Görev amacı: CHP ile MHP'yi reformlara karşı korku siyaseti yapmakla eleştiren metni son cümlesinden sonra kaldığı yerden sürdürün.

Okunacak metin:
"""
24 Nisan'da yayınladığımız bir mesajımız var. Bunun ardından MHP ve CHP derhal istismar siyasetine başladı. Buna şaşırmadım. Türkiye'nin asırlık konularını istismar etmek her zaman onların siyasetlerinin merkezinde oldu. Ak Parti attığı adımları bunlara sorarak veya çekinerek atar zannediyorlar. Biz kararlarımızı istişare ile alırız. Sizin bu konudaki duruşunuzu zaten biliyoruz. Sizin atacağınız bir adım olsaydı 100 yıl boyunca atardınız. Siz atamadınız çünkü siz ürkeksiniz, korkaksınız bir şeylere rağmen yaşıyorsunuz. AK Parti karşısında ya da geçmişteki reformlardaki tutumlarına bakın. Her zaman korkulardan beslendiklerini görürsünüz. CHP hiçbir plan proje ortaya koymadan bütün siyasi hayatını sadece bölünme ve irtica korkusu pompalayarak devam etti. Bir asırdır hatta iki asır öncesi korkularını yaşatmak CHP'nin değişmez siyasetidir. Kendi kanlı yasakçı tarihiyle hiçbir zaman yüzleşemedi. 1950'den bu güne kadar her reformun karşısında bölünme veya irtica ile karşı durduğunu görürsünüz.
"""
Kayıtlar:
"""
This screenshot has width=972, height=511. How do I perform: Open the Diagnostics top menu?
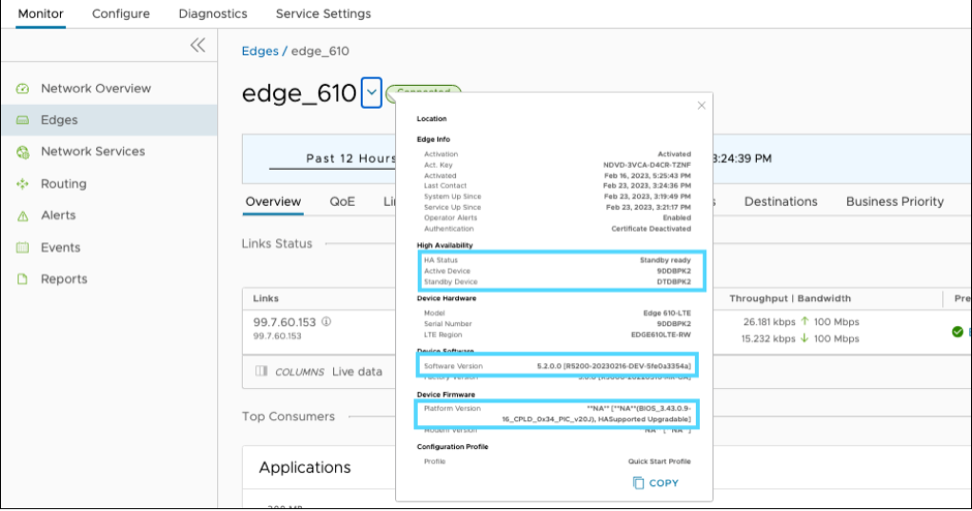(x=213, y=14)
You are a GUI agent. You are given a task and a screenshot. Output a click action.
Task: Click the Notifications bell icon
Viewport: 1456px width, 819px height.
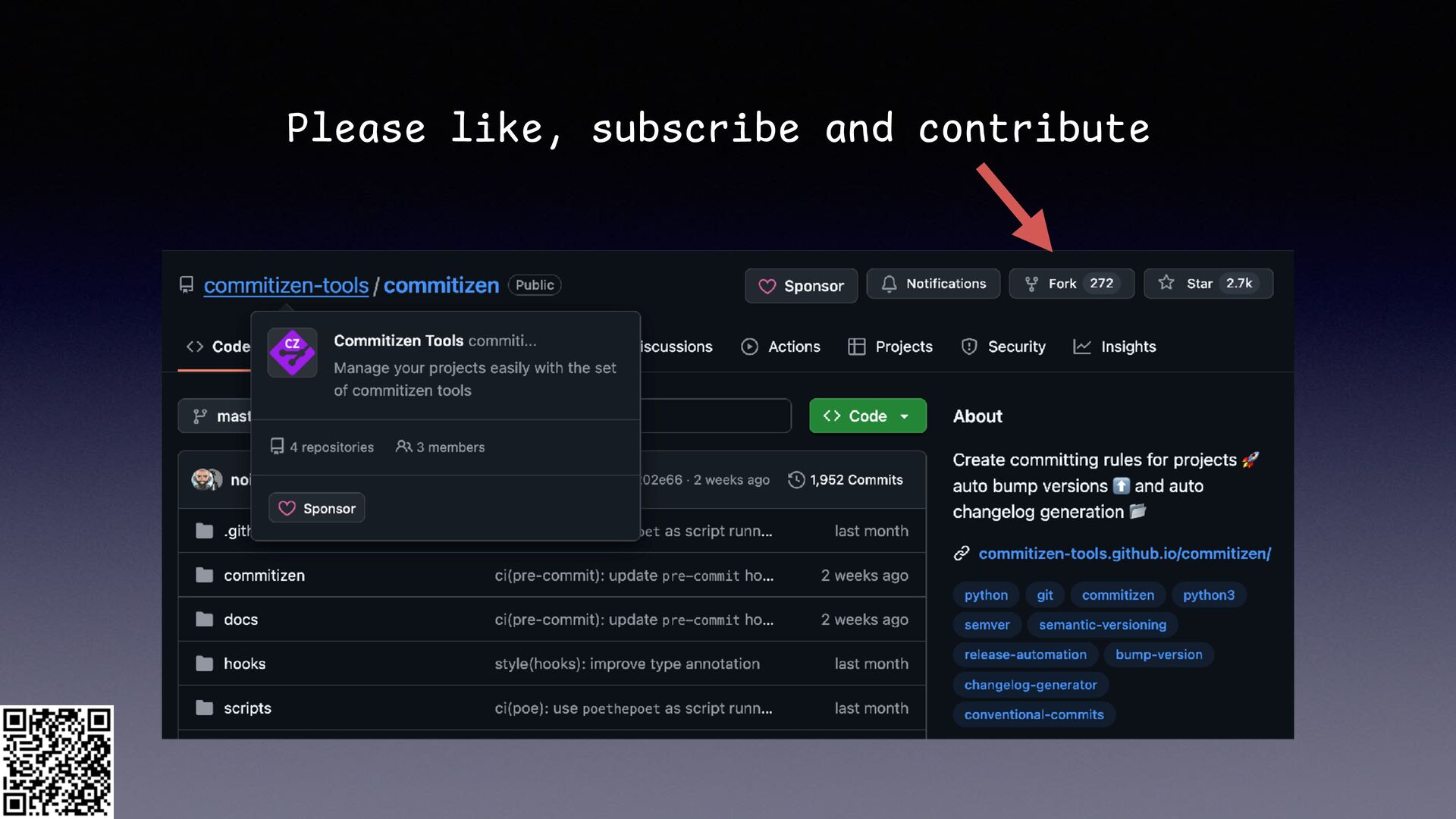(889, 284)
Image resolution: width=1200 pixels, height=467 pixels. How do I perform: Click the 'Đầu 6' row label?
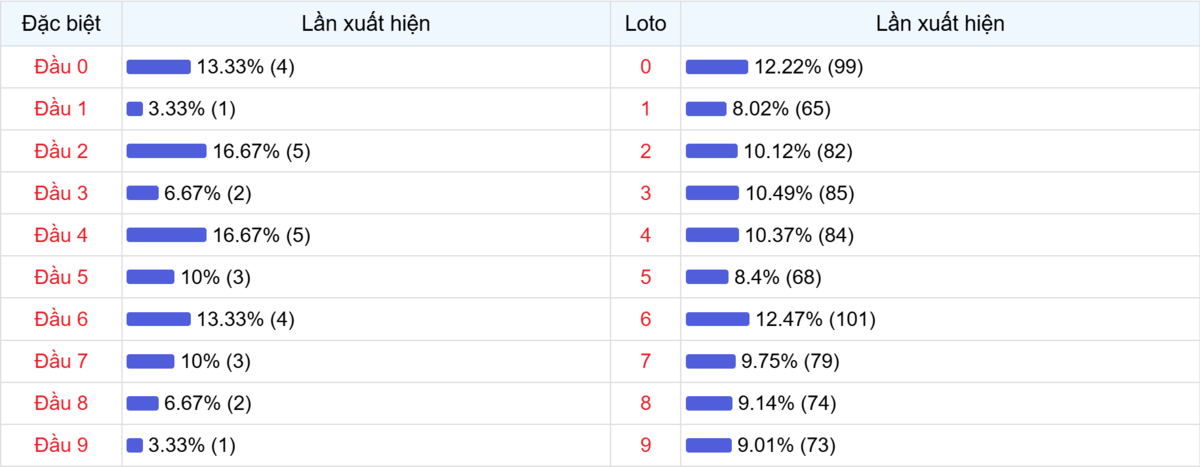click(61, 319)
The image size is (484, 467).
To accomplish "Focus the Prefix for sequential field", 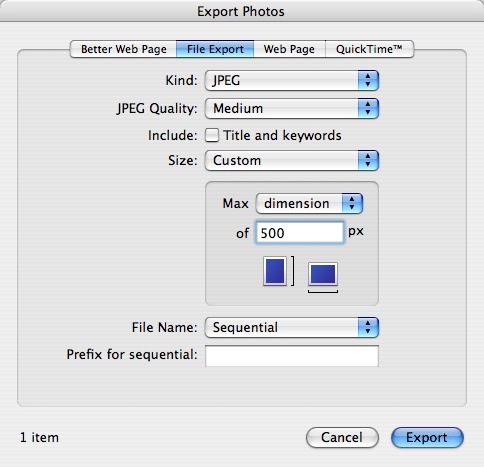I will [x=292, y=356].
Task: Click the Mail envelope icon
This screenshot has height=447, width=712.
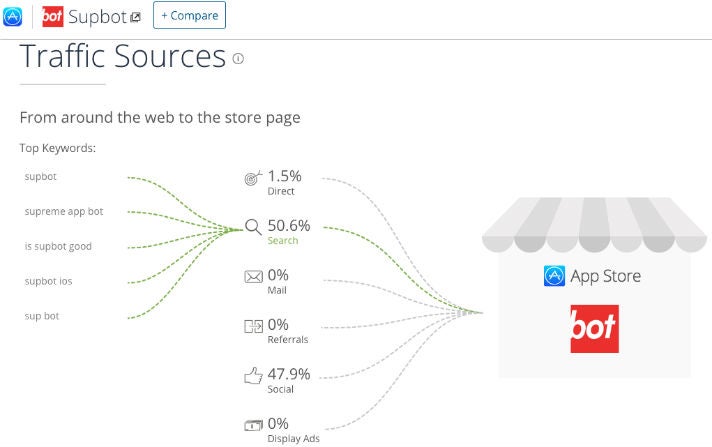Action: pyautogui.click(x=254, y=276)
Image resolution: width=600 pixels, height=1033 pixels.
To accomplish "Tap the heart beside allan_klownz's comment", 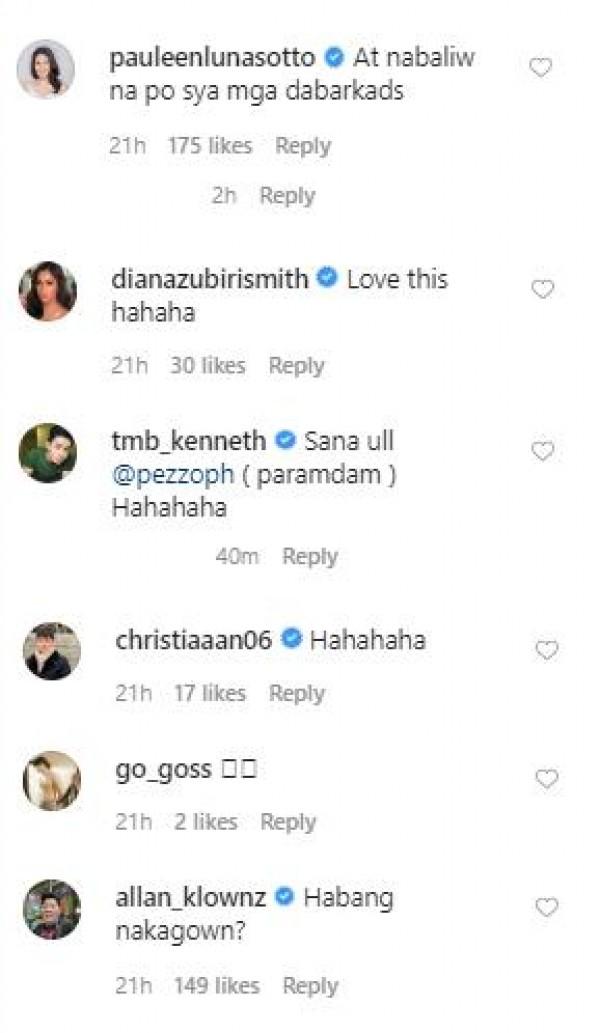I will 546,908.
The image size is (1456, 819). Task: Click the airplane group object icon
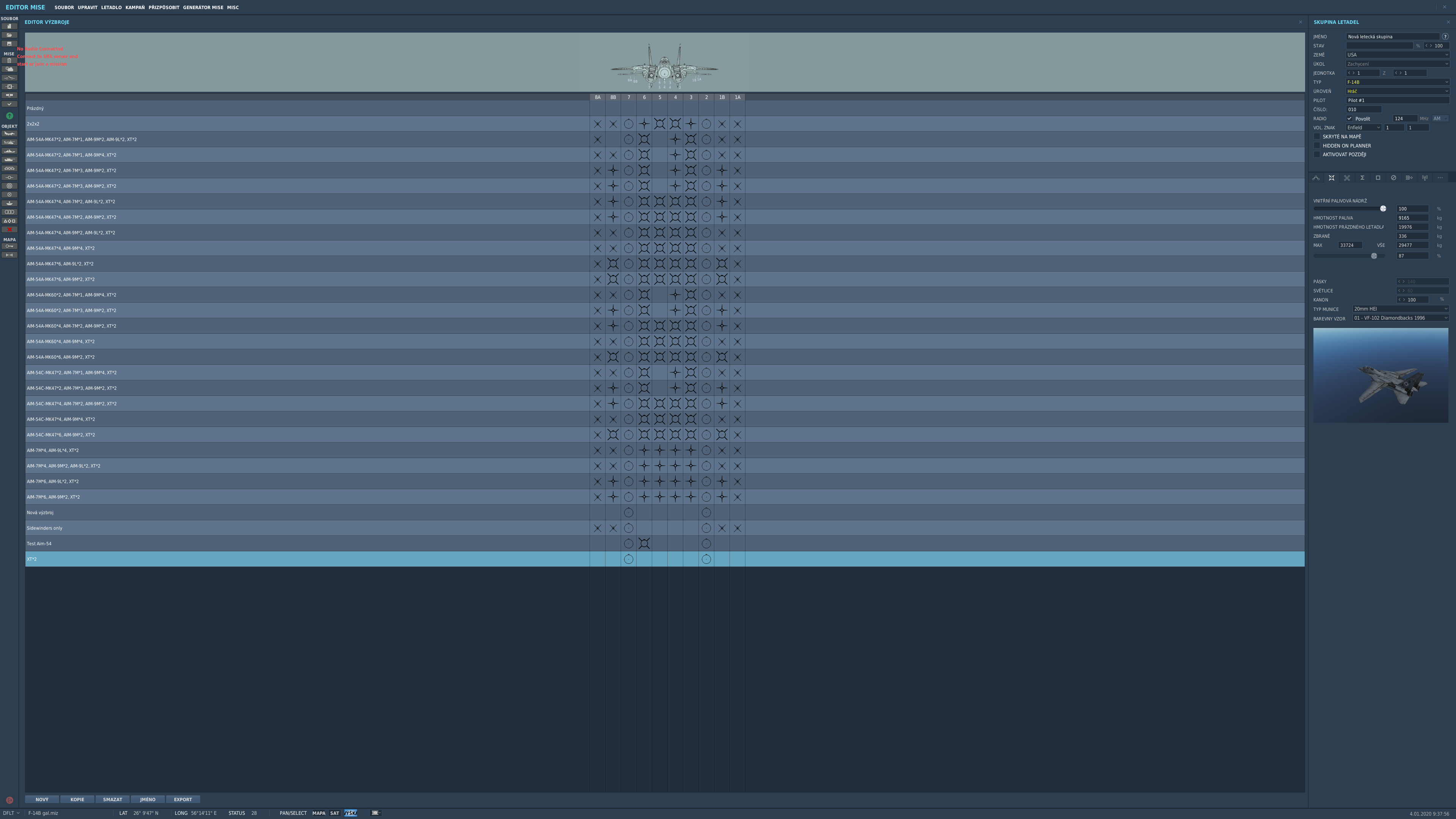click(9, 134)
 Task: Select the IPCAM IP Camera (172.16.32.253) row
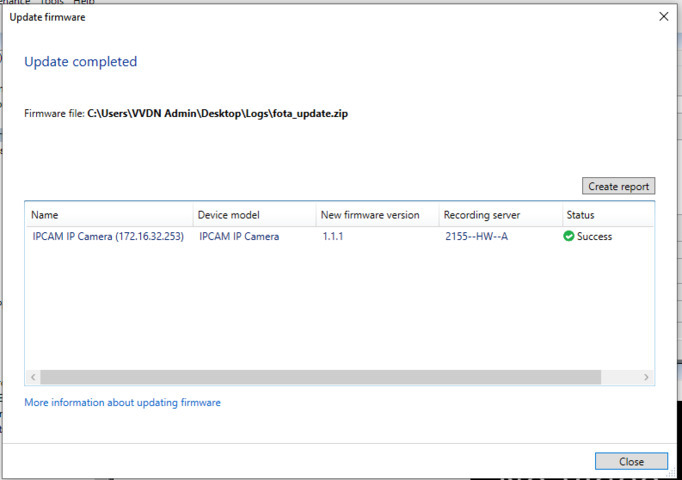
"""
Doğru cevap:
"BDP YENİ YENİ PARTİLER KURUYOR"

MHP de özellikle şu anki yönetim altında tarihi acılardan beslenmeyi siyaset tarzı olarak benimsediği aşikar. Her şehit cenazesini kanı istismar aracı olarak kullanmış ama hiçbir zaman çözümün bir parçası olmaya yanaşmamıştır. Önemli hadiselerin 100. yıl dönümlerini yaşarken yeni bir muhalefet ihtiyacının bu noktada da önemli olduğunu görüyoruz. Böyle bir muhalefet anlayışıyla yürümek takdir edersiniz ki bizim de işimizi zorlaştırıyor. Bizim önümüzde 2023 hatta 2053 hatta 2071 hedefleri var. Ama CHP'nin 31 Mart'ta Dersim'de 27 Mayıs'ta takılddığını görürsünüz. MHP'nin bir statüko partisi olmaktan kurtulamadığını terörsüz bir Türkiye hedefine hala ısınamadığınnı görürsünüz. BDP'nin yakın tarihteki acıları aşamadığını kısa süre aralıklarla sık sık yeni yeni partiler kurduklarını görürsünüz. Onlar da bunlarla iştigal ettiler.

"12 YILDA 8 SEÇİMİ SANKİ ONLAR KAZANDI"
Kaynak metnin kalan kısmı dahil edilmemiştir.